◆ Selected passage
%%
EDWARD C. PRADO, Circuit Judge:

Nabors Drilling USA L.P. (“Nabors”) appeals the district court’s denial of its motion to compel the arbitration of Gary Klein’s age discrimination claim. Because we find that Klein agreed to conclusively resolve this dispute through arbitration, we REVERSE the district court’s order and REMAND for entry of an order compelling arbitration.

Background

In 2008, Klein began working for Na-bors as a floor hand on a drilling rig. As a condition of employment, Klein was asked to sign an Employee Acknowledgment Form (the “Acknowledgment”), indicating his agreement to resolve disputes through *236 the Nabors Dispute Resolution Program (the “Program”). The Acknowledgment provided that the Program was not a contract for employment and that nothing in the Program was “intended to violate or restrict any rights of employees guaran-1 teed by state or federal laws.” It also provided that Klein would be required to adhere to the Program and its requirement for submission of disputes to a process that could involve “mediation and/or arbitration.” Klein signed the Acknowledgment.

Nabors eventually terminated Klein’s employment. Believing he was fired because of his age, Klein sued Nabors in the Western District of Louisiana, alleging that Nabors had violated the Age Discrimination in Employment Act and the Louisiana Employment Discrimination Law. Relying on Klein’s agreement to adhere to the Program, Nabors moved to compel arbitration and to stay the proceedings.

The district court found, however, that neither the Program nor the Acknowledgment “contain[ed] an arbitration agreement or any other language indicating the parties were agreeing, ultimately and exclusively, to arbitrate their disputes.” Instead, the court recognized that the Acknowledgment explicitly stated that the Program was not intended to violate or restrict any of Klein’s rights, which the court read to include the right to a jury trial. Given this conflicting language, the court declined to find that a party could waive the right to a jury trial through a document that explicitly stated that it was not restricting any of that party’s legal rights.
%%
◆ Data entries
%%
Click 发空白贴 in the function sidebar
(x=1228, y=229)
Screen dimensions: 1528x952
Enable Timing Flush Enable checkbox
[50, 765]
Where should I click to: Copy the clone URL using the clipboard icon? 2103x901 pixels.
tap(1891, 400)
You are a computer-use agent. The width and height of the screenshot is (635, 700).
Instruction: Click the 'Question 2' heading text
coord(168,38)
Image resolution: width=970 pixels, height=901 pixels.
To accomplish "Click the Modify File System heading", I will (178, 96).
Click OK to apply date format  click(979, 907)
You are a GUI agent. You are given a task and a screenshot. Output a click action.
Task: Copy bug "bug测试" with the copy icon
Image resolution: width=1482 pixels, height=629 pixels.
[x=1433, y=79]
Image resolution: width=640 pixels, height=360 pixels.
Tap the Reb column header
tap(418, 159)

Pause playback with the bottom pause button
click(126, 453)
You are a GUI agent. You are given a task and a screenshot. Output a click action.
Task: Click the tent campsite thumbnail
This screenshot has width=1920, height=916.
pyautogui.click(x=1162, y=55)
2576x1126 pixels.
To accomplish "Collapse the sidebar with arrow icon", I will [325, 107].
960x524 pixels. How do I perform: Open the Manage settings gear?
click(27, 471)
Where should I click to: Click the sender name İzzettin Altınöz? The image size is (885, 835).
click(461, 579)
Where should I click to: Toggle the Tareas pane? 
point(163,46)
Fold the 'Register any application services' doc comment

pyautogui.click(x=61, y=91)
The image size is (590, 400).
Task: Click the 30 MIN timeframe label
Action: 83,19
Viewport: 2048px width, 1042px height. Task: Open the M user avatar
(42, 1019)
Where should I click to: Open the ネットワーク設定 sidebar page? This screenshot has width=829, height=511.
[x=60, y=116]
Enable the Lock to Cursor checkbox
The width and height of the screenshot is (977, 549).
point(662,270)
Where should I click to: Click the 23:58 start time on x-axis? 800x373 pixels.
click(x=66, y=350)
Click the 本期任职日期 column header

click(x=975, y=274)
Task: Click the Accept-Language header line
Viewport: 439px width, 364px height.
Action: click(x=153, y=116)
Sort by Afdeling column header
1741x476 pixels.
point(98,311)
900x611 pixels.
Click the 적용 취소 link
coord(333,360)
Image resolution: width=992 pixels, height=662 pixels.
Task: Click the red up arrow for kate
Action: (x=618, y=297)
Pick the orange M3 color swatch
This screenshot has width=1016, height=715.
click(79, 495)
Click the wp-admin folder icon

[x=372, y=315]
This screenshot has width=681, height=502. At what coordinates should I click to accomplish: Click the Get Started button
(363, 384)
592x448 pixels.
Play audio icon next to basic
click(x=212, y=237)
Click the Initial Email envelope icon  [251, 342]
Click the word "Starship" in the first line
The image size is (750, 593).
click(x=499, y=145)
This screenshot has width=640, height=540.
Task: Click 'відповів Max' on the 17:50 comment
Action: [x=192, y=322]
%%
◆ Short task A
According to the court opinion, what position did Klein start working in at Nabors in 2008?
◆ Short task B
Continue the court opinion on Klein's arbitration dispute from the point where it stops.
The records have no connection to the court opinion.

◆ Task response A
He started as a floor hand on a drilling rig.

◆ Task response B
The court also noted that the Acknowledgment included permissive rather than mandatory language by stating that Klein would be required to submit his disputes “to a process that may include mediation and/or arbitration.” The court looked to the Program for clarification of the permissive language but found no evidence of an arbitration agreement. Because the Acknowledgment contained both permissive language as to arbitration and language indicating that the Program was not intended to restrict Klein’s rights, the court found “that the most faithful interpretation of the documents is that they create a Dispute Resolution Program which explicitly provides for pre-dispute mediation and/or arbitration ... but without excluding the options that already existed, including resolution through judicial proceedings.” Because the Program did not prevent Klein from seeking a judicial remedy, the court denied the motion to compel. Nabors timely appealed.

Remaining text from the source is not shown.